16 Commits

Author SHA1 Message Date
Taus
f5a06bef4a Merge pull request #19929 from github/tausbn/python-update-tree-sitter-dependency
Python: Update `tree-sitter` dependency
2025-09-17 13:40:13 +02:00
Arthur Baars
5d3ec35e29 Remove non-breaking spaces from code 2025-09-05 09:41:15 +02:00
Taus
235822d782 Python: Improve handling of syntax errors
Rather than relying on matching arbitrary nodes inside tree-sitter-graph
and then checking whether they are of type ERROR or MISSING (which seems
to have stopped working in later versions of tree-sitter), we now
explicitly go through the tree-sitter tree, locating all of the error
and missing nodes along the way. We then add these on to the graph
output in the same format as was previously produced by
tree-sitter-graph.

Note that it's very likely that some of the syntax errors will move
around a bit as a consequence of this change. In general, we don't
expect syntax errors to have stable locations, as small changes in the
grammar can cause an error to appear in a different position, even if
the underlying (erroneous) code has not changed.
2025-09-02 12:41:57 +00:00
Taus
76f15a890c Python: Update tree-sitter dependency
Updates the Python extractor to depend on version 0.24.7 of tree-sitter
(and 0.12.0 of tree-sitter-graph).

A few changes were needed in order to make the code build and run after
updating the dependencies:

- In `main.rs`, the `Language` parameter is now passed as a reference.
- In `python.tsg`, many queries had captures that were not actually used
in the body of the stanza. This is no longer allowed (unless the
captures start with an underscore), as it may indicate an error.
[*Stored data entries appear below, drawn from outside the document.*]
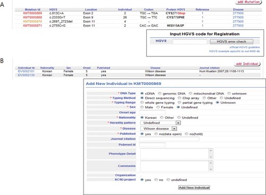The height and width of the screenshot is (195, 266).
Task: Select whole gene typing option
Action: (x=142, y=103)
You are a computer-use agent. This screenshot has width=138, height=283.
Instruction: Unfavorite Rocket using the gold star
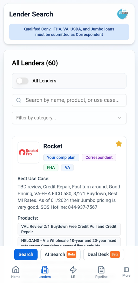(119, 144)
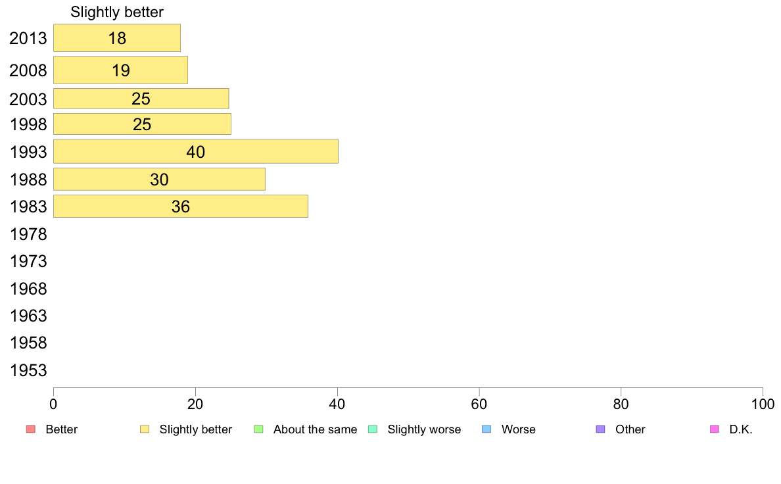This screenshot has height=484, width=781.
Task: Click the Slightly worse legend swatch
Action: 373,429
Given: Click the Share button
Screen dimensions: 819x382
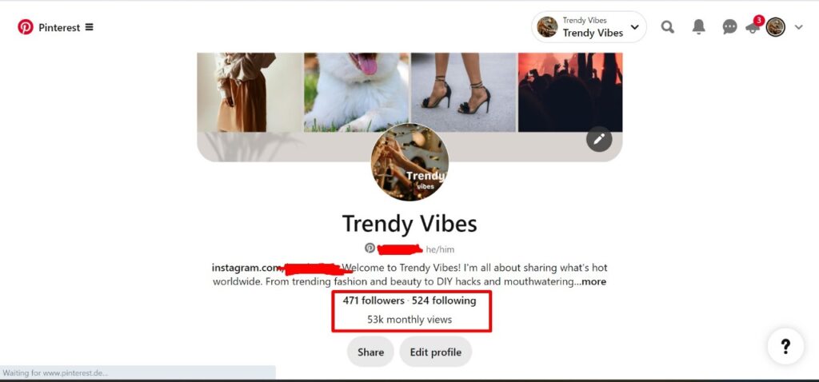Looking at the screenshot, I should 370,352.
To fix
this, I added underscores in the appropriate places (and verified that
none of these unused captures were in fact bugs).
2025-09-02 12:40:20 +00:00
Taus
c5be2a3e2d Python: Allow comments in subscripts
Once again, the interaction between anchors and extras (specifically
comments) was causing trouble.

The root of the problem was the fact that in `a[b]`, we put `b` in the
`index` field of the subscript node, whereas in `a[b,c]`, we
additionally synthesize a `Tuple` node for `b,c` (which matches the
Python AST).

To fix this, we refactored the grammar slightly so as to make that tuple
explicit, such that a subscript node either contains a single expression
or the newly added tuple node. This greatly simplifies the logic.
2025-02-06 14:04:57 +00:00
Taus
2892f0ff48 Merge pull request #17873 from github/tausbn/python-fix-generator-expression-locations
Python: Even more parser fixes
2024-11-01 12:47:19 +01:00
Taus
f75615b913 Merge pull request #17822 from github/tausbn/python-more-parser-fixes
Python: A few more parser fixes
2024-10-30 13:47:10 +01:00
Taus
5d6600e61f Python: Fix generator expression locations
Our logic for detecting the first and last item in a generator
expression was faulty, sometimes matching comments as well. Because
attributes (like `_location_start`) can only be written once, this
caused `tree-sitter-graph` to get unhappy.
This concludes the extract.